*EXERCISE REQUIREMENTS:*
Resume the passage below about the Mayan ruins at Palenque, picking up after its final sentence.

--- PASSAGE PROVIDED ---

The
Mayan ruins at Palenque are the very model of a "lost
city". They were completely covered in jungle for hundreds
of years after being abandoned around 900AD. In the 1560s
the Spanish established a town nearby, named Palenque. When
some Mayan descendents discovered the ruins in the late
18th century, they told the Spaniards. Soon after, in 1787,
Captain del Rio was dispatched from Madrid to investigate,
after Friar Ramon de Ordonez y Agular reported that indeed
it appeared that the Greeks or Romans had built a city here.
In the Temple of Inscriptions, Pacal, the most important
ruler ("ahau") of Palenque, had recorded detailed
and credible dates and names for the entire sequence of
ahauob from March 431, through his rule which lasted from
615AD to 683AD. His son Chan Bahlum II ruled from 684 to
702.
Chan Bahlum II did his best to exceed
his father's impressive accomplishments, by
building
the group of temples that includes Temple of the Cross,
Temple of the Foliated Cross, and Temple of the Sun. The
most impressive relief carvings are associated with Pacal
and Chan Bahlum II. After 702AD, the city began to decline:
the last date recorded in stone is 799AD. The site includes
many structures spread over a broad area of beautiful forest,
mountains, and rivers, although only the central groups
are excavated.

--- DATA EXTRACT ---

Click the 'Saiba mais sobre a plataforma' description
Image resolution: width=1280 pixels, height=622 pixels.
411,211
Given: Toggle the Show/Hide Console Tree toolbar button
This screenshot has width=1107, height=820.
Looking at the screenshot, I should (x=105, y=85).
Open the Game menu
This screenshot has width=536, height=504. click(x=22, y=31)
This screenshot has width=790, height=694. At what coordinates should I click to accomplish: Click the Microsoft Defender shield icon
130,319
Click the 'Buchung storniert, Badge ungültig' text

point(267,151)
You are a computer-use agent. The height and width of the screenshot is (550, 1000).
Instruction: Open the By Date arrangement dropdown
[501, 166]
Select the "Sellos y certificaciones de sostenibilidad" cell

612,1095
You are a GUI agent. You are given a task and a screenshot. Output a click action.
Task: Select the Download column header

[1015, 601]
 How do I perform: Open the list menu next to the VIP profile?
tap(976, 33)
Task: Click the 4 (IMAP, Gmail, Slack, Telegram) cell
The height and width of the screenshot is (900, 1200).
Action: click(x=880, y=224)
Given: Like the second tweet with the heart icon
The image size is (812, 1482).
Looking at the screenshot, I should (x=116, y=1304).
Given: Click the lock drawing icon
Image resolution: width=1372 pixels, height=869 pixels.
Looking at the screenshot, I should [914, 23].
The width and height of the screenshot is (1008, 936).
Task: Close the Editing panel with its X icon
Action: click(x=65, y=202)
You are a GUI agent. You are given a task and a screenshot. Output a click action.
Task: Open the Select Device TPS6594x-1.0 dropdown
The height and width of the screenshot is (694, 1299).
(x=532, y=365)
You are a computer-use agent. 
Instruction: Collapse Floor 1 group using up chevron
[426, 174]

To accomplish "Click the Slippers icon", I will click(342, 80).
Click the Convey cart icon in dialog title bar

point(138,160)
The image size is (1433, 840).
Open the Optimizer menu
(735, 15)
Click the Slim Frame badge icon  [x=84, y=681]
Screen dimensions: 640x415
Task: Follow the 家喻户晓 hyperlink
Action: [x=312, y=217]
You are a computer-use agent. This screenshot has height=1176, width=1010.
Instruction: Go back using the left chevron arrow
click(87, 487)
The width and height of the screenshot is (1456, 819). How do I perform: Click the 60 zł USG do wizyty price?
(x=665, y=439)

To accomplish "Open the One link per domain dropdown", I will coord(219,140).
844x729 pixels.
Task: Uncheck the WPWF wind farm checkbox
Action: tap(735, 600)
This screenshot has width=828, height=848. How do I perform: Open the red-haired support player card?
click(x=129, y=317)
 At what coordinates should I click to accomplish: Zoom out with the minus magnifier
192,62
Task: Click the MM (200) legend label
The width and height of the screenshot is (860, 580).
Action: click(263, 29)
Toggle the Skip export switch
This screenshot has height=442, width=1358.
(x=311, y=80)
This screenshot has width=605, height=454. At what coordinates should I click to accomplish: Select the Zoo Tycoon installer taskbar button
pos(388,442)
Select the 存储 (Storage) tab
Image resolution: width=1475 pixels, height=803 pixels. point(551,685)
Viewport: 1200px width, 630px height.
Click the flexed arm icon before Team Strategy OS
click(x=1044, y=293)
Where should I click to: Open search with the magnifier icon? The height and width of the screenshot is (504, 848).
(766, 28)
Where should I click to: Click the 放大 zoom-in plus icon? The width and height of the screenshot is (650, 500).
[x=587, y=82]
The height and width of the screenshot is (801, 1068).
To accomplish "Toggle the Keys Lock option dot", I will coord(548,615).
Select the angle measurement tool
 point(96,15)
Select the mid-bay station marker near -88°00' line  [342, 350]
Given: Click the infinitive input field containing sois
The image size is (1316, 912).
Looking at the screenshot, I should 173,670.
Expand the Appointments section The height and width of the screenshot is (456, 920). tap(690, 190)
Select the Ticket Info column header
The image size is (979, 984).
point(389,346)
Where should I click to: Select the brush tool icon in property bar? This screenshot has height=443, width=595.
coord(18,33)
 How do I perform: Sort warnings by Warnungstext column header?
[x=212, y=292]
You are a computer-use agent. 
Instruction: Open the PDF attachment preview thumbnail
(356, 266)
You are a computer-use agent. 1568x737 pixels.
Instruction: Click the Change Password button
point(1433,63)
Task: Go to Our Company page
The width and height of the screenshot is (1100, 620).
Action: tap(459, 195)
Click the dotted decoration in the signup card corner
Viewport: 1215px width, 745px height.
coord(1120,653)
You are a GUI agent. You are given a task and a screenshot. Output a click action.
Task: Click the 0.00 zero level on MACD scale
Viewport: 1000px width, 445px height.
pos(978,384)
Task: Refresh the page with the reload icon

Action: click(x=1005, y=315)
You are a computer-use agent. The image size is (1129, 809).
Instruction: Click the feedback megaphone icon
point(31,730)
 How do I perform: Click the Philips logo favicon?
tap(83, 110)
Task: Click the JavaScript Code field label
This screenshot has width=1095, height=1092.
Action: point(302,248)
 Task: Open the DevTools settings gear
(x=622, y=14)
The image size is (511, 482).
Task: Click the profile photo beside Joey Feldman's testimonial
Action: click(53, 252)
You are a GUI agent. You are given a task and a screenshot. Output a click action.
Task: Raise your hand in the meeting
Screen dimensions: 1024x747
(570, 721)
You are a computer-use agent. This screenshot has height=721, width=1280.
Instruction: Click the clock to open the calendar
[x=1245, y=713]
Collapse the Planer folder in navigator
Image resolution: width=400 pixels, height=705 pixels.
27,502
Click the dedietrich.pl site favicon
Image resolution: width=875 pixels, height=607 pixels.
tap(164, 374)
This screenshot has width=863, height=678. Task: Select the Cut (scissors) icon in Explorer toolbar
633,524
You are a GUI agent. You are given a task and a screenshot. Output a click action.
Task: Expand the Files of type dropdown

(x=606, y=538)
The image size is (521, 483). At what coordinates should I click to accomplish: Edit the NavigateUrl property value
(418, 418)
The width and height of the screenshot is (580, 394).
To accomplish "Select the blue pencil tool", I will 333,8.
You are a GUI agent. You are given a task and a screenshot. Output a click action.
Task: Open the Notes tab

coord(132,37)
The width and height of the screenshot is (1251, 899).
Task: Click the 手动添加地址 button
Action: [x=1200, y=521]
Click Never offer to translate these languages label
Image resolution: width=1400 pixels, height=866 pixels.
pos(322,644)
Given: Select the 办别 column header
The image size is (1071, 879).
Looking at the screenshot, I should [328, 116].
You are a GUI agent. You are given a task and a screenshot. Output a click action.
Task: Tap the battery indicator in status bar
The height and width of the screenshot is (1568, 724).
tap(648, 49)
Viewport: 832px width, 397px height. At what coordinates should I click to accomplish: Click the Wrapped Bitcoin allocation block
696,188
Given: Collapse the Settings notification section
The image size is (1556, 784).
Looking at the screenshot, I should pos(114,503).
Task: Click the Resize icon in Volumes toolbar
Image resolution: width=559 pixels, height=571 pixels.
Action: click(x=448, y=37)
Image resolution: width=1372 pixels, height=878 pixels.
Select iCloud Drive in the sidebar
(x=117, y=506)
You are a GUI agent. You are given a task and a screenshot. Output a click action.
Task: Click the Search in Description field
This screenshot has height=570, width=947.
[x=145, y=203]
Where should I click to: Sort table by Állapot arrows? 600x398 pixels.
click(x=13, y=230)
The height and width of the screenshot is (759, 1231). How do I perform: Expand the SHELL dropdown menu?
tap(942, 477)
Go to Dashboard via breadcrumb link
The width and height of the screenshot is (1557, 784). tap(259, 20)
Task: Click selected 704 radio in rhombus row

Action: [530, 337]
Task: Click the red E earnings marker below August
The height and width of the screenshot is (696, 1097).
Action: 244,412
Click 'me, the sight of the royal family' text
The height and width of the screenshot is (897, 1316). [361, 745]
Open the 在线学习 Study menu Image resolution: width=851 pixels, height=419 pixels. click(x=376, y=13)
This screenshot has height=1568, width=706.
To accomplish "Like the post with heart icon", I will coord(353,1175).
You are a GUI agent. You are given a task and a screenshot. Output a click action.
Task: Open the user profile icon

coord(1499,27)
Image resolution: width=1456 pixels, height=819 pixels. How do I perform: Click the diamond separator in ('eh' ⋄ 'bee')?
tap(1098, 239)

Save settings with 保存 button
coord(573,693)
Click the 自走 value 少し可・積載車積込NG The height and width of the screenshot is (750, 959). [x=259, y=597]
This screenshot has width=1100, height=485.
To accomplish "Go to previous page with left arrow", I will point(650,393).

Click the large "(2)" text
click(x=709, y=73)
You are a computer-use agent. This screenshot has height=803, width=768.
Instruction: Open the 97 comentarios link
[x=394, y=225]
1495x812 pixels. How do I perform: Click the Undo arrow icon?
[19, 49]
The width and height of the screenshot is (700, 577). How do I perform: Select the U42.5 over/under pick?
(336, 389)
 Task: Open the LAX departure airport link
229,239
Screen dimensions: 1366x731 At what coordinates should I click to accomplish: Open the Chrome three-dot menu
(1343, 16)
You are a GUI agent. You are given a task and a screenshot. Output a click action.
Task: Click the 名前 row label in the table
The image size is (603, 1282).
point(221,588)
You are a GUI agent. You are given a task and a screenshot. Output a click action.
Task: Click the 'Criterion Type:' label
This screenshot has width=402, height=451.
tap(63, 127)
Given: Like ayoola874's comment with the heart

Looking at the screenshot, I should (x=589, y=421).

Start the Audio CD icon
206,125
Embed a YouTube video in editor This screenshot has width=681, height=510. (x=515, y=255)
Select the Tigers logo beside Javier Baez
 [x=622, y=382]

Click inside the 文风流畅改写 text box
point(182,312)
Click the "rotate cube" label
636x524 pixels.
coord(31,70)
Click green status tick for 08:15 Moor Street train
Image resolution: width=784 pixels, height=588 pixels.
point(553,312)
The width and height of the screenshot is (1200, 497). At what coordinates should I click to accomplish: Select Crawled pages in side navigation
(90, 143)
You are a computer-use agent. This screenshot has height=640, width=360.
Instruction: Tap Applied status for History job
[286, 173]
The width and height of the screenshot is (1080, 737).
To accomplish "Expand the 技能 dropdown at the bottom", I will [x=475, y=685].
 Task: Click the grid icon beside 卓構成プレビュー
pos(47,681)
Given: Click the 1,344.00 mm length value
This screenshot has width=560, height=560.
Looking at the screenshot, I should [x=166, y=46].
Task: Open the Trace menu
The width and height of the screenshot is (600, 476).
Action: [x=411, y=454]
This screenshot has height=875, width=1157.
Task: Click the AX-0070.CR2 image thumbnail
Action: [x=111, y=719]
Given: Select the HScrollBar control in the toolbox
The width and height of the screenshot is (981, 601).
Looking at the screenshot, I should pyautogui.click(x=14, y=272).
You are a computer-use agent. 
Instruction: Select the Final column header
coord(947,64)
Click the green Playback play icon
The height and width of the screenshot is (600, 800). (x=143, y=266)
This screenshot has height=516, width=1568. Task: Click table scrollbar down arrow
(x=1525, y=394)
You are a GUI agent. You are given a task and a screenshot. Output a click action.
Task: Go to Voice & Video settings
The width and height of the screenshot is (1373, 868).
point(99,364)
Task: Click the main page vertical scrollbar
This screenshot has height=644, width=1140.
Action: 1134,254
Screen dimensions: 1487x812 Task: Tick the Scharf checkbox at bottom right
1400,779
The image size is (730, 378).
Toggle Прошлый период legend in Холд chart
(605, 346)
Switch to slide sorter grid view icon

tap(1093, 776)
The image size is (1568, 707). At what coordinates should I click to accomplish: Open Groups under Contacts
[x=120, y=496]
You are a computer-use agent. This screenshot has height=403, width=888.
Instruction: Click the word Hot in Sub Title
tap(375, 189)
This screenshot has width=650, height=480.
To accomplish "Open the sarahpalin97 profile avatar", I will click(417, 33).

---

*RESPONSE TO THE TASK:*
Palenque
is small compared to grander ruins like Copán, but
still holds a quality in common with almost all the other sites
in the area. Sitting on temple steps or walking through
mazes of crumbling rooms, one can feel an energy that exists
nowhere else. The word "magical" has often referred
to that quality for lack of a better description, but this
overused catchword is insufficient. When you visit a site,
impressions of populations, commerce and activity seep into
the periphery of your senses. Images rise-- plazas filled
with isles of vendors sitting on mats or cloth, selling
everything from pyramids of polished fruits and vegetables,
mounds of herbs and medicinal remedies, baskets of beans,
rice or other staples, to cooking utensils and tools. The
air is slightly smoky from charcoal and wood fires and the
smells of freshly cooked food, livestock, dust and crowds.
There are processions of priests and politicians, incense,
drums and flutes. These images always appear, like holograms.